On 17/7/19 4:22 am, David Koski wrote:
Regards,
David Koski
dko...@sutinen.com
On 7/8/19 6:16 PM, Adam Goryachev wrote:
On 9/7/19 10:23 am, David Koski wrote:
I am trying to back up about 24TB of data that has millions of
files. It takes a day or to before it starts backing up and then
stops with an error. I did a CLI dump and trapped the output and
can see the error message:
Can't write 32780 bytes to socket
Read EOF: Connection reset by peer
Tried again: got 0 bytes
finish: removing in-process file
Shares/Archives/<path-removed>/COR_2630.png
Child is aborting
Done: 589666 files, 1667429241846 bytes
Got fatal error during xfer (aborted by signal=PIPE)
Backup aborted by user signal
Not saving this as a partial backup since it has fewer files than
the prior one (got 589666 and 589666 files versus 4225016)
dump failed: aborted by signal=PIPE
This backup is doing rsync over ssh. I enabled SSH keepalive but it
does not appear to be due to an idle network. It does not appear to
be a random network interruption because the time it takes to fail
is pretty consistent, about three days.
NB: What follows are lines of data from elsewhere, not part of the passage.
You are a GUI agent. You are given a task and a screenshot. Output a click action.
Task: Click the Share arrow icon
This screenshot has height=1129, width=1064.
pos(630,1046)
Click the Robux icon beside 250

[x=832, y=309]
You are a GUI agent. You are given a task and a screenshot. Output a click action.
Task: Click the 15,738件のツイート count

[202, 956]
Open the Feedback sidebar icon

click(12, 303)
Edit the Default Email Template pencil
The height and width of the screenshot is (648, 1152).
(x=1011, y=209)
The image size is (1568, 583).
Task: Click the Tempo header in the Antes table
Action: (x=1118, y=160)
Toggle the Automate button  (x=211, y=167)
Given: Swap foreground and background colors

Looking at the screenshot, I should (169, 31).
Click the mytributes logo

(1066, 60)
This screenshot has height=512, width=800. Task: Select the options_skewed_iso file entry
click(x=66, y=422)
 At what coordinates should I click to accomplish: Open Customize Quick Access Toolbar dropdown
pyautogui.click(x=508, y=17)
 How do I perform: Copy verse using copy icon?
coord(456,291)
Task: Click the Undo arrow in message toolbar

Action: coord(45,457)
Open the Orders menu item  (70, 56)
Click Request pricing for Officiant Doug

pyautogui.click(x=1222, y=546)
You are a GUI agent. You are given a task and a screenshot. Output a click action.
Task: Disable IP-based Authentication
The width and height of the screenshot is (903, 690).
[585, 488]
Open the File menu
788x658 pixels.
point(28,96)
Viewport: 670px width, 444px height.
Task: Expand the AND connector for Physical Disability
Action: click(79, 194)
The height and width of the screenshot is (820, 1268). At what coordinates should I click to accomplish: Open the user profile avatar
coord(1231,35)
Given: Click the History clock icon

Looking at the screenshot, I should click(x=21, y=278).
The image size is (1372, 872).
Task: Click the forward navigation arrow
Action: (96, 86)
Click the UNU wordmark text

I'm stumped.
Did you check:
$Conf{ClientTimeout} = 72000;
Also, what version of rsync on the client, what version of BackupPC
on the server, etc?
I think BPC v4 handles this scenario significantly better, in fact a
server I used to have trouble with on BPC3.x all the time has since
been combined with 4 other server (so 4 x the number of files and
total size of data) and BPC4 handles it easily.
Thank you all for your input. More information:
rsync version on client: 3.0.8 (Windows)
rsync version on server: 3.1.2 (Debian)
BackupPC version: 3.3.1
$(Config{ClientTimeout} = 604800
I just compared the output of two verbose BackupPC_dump runs and it
looks like the files are reported to be backed up even though they are
not. For example, this appears in logs of both backup runs:
create 644 4616/545 1085243184 <path-removed>/<name-removed>3412.zip
I checked and the file time stamp is year 2018. The log files are
full of these. I checked the real time clock on both systems and they
are correct. There are also files that have been backed up that are
not in the logs.
I suspect there are over ten million files but I don't have a good way
of telling now. Oddly, there are about 500,000 files backed according
to the log captured from BackupPC_dump and almost the same number
actually backed up and found in pc/<host>/0, but they are different
subsets of files. I have been tracking memory and swap usage on the
server and see no issues.
Is this a possible bug in BackupPC 3.3.1?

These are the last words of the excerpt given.